Much has been made of Heath Ledger's turn as The Joker, besting all of the Jokers who came before in a performance that's equal parts amusing and terrifying. A self-described "agent of chaos," his complete lack of a fixed origin story (do you see where I'm going with this?) renders him far more interesting than Batman. Christian Bale, with his ridiculous growl, plays last fiddle in The Dark Knight, with Heath Ledger, Aaron Eckhart as Harvey Dent and Gary Oldman as Lieutenant Gordon sharing most of the screen time and stealing their scenes in the process.

Fresh from directing The Prestige, Nolan uses the tenets of magic and theatrical trickery to define The Dark Knight.

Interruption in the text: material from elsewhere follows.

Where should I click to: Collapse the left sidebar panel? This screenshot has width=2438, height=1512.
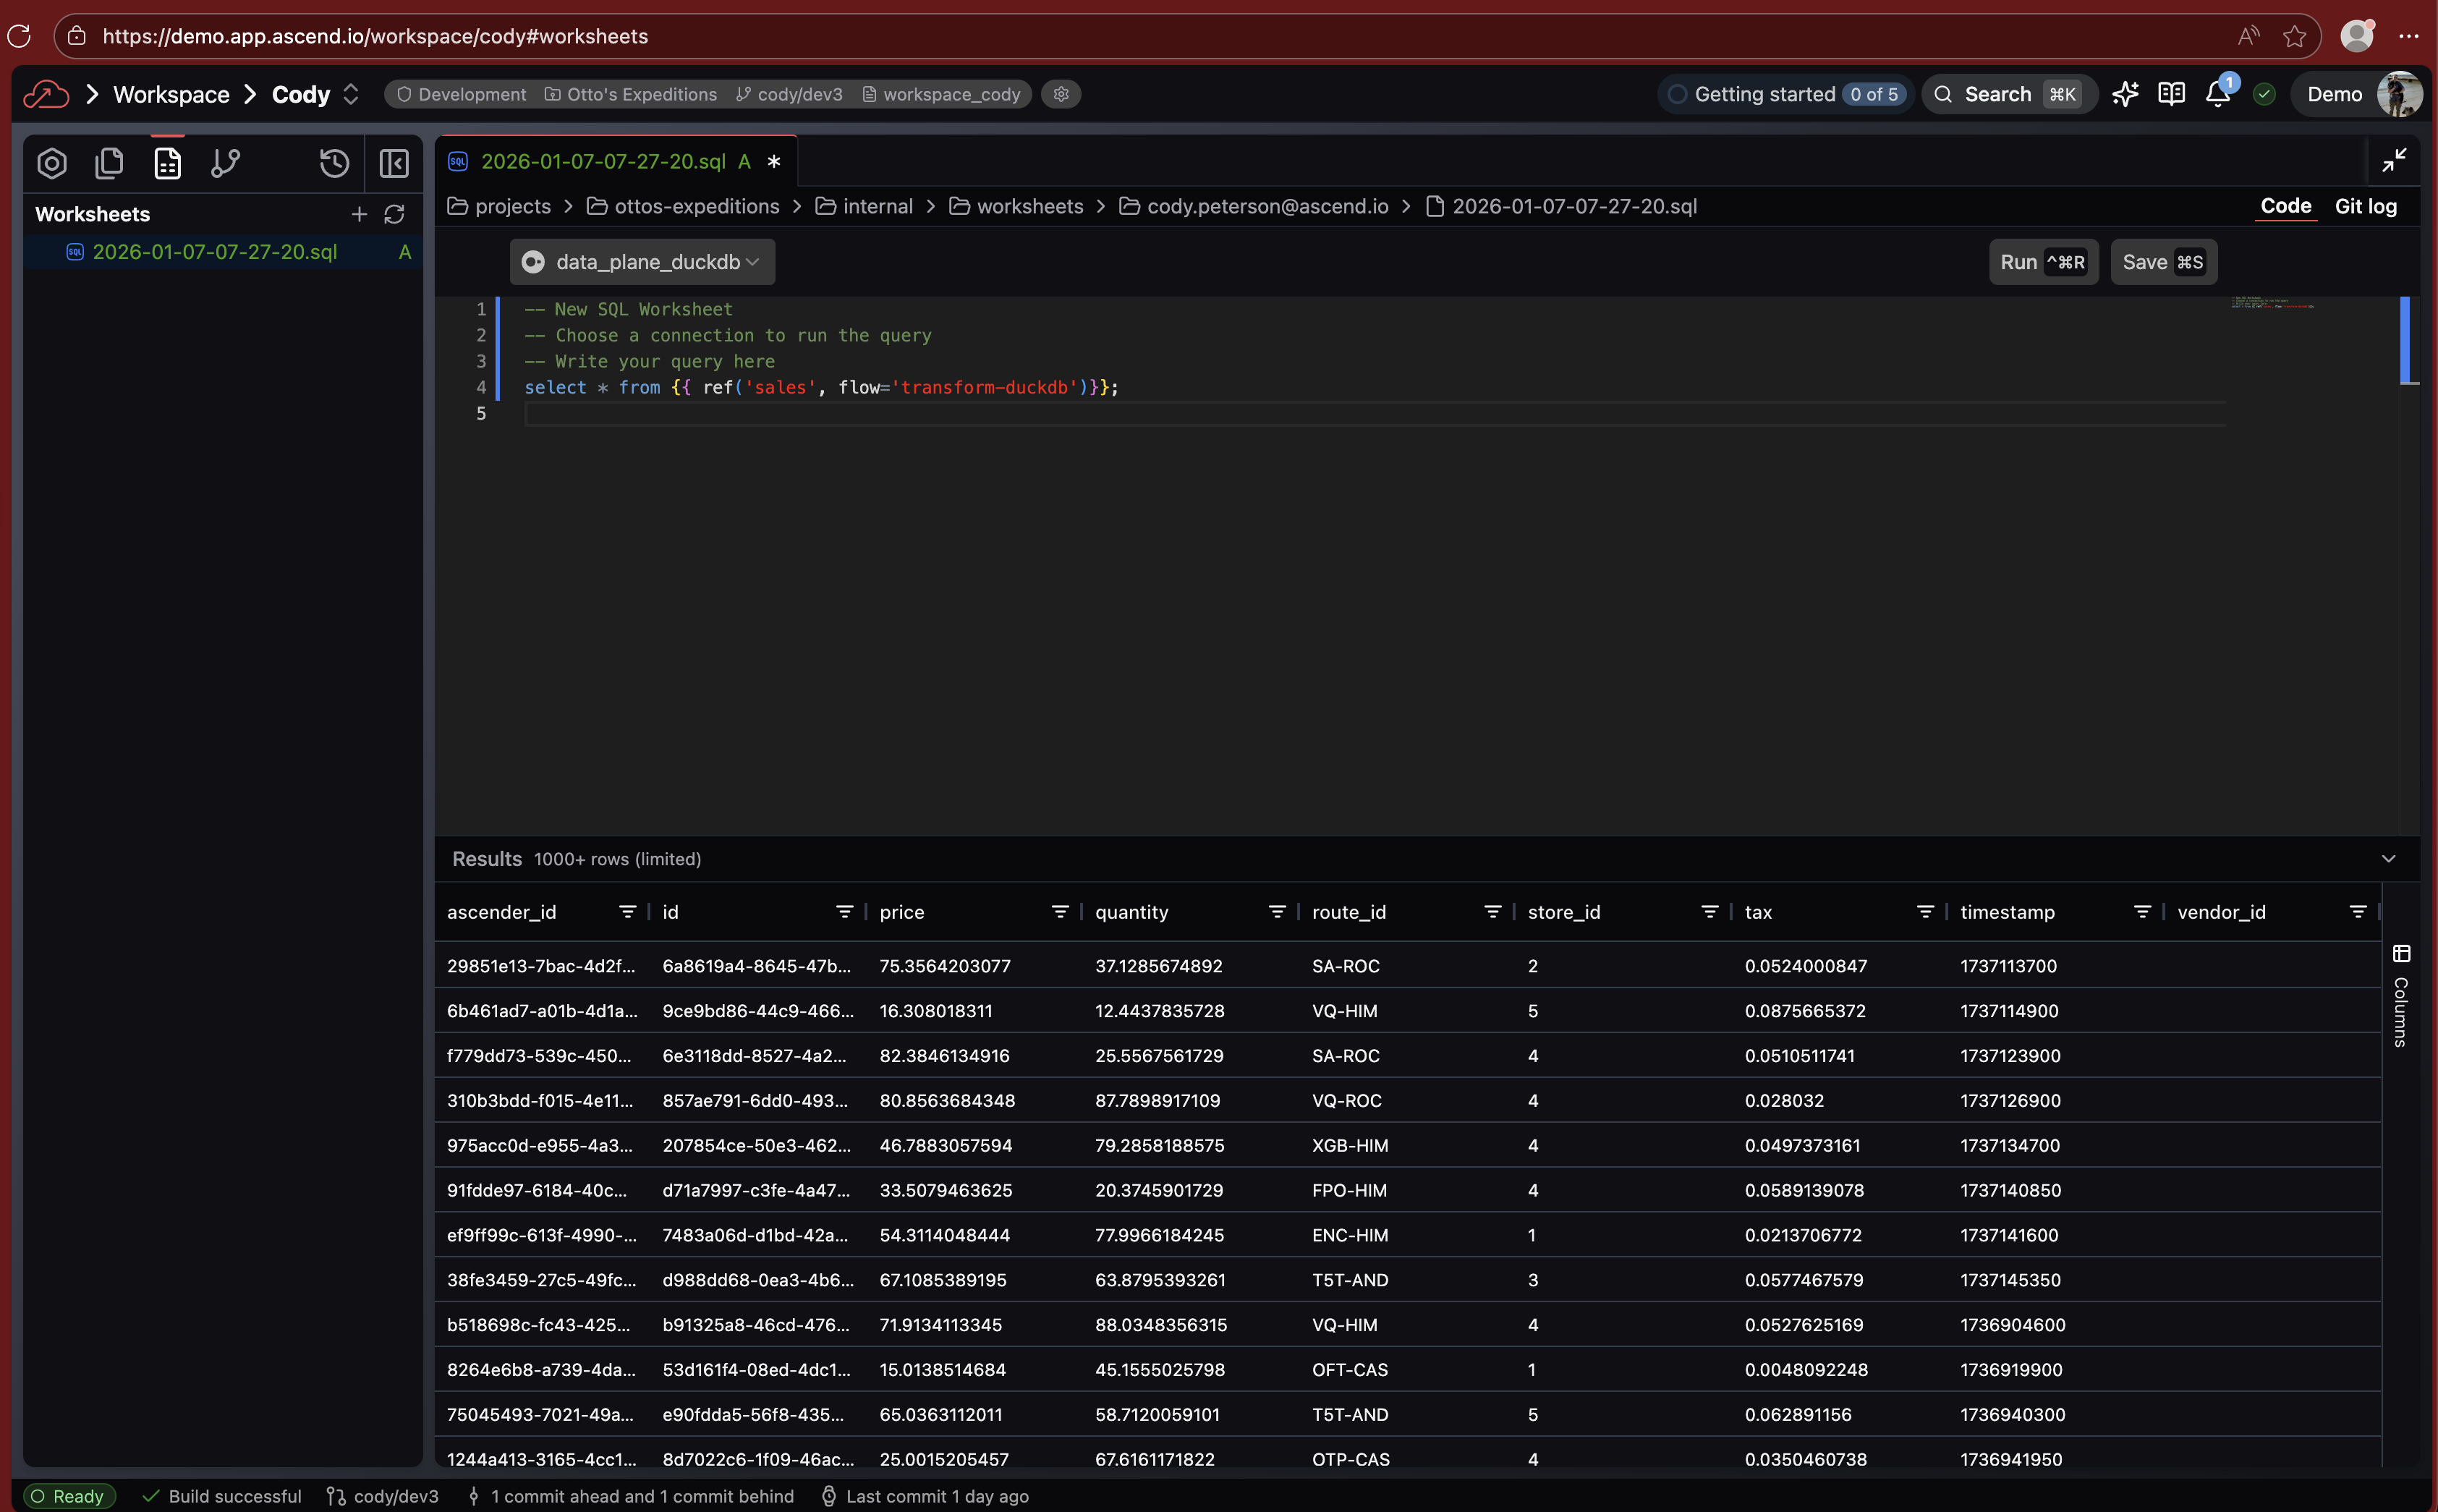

From the opening bank heist to the infamous pencil trick to the very end, Nolan is obsessed with deceiving his audience, and the results are electric: warts and all, The Dark Knight is the finest blockbuster of the 21st century.

If The Dark Knight Rises isn't quite as good as The Dark Knight ... well, so what? No sequel could possibly live up to such an unqualified masterpiece, and Tom Hardy deserves a good-sport award. While he essays the best possible version of Bane, it's unfair to any actor to ask him to walk in Ledger's shadow. The Dark Knight Rises lacks the commitment to visual and narrative reversals of expectation, and it retreads some of the worst aspects of Batman Begins, but it also incorporates the strengths of Inception: Wow 'em in the final act, and maybe they won't care about the flaws in the first.

Well, I care - The Dark Knight Rises (or, as my friend Jake likes to call it, The Passion of Batman) spends too much time on boardroom melodrama, retcons, ideas of justice played out through exhausting levels of allegory that redefine "stretching it," etc. - but I'll be damned if that last act isn't a terrific spectacle, convoluted though it may be.

Nolan's take on Batman is among the most inconsistent trilogies of all time and it's rather unique, in that very few trilogies improve upon such a mediocre first entry. But I'm pleased Nolan stuck with Batman: The Dark Knight and, for the most part, The Dark Knight Rises make superheroes compelling for even a curmudgeon like me.